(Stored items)
[Start of Attachment]
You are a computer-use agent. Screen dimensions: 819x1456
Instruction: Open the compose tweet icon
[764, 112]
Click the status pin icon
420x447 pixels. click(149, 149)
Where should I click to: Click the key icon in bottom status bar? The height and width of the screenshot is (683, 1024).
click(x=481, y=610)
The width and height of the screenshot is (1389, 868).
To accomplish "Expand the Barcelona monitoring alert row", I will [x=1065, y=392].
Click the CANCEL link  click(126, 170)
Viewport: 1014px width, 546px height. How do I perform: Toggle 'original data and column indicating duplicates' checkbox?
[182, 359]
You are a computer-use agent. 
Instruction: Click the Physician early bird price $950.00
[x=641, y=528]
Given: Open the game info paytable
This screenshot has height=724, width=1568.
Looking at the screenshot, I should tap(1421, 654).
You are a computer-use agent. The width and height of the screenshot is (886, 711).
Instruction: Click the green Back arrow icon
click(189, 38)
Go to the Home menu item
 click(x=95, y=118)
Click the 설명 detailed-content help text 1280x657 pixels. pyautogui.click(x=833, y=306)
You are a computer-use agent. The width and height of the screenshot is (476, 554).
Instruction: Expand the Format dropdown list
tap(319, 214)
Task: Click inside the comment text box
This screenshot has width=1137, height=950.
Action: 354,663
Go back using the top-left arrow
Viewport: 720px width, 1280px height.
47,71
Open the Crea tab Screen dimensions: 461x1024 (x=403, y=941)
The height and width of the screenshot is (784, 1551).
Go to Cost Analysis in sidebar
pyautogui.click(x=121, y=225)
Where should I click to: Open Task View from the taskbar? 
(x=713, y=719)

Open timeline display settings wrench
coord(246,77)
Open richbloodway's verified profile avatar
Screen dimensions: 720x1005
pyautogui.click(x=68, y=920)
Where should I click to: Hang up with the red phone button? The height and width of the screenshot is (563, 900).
[End of Attachment]
> _Exercise_:
Whichever lines of the records above hold the word "text" should all be copied out.

> _Response area_:
Click the 설명 detailed-content help text 1280x657 pixels. pyautogui.click(x=833, y=306)
Task: Click inside the comment text box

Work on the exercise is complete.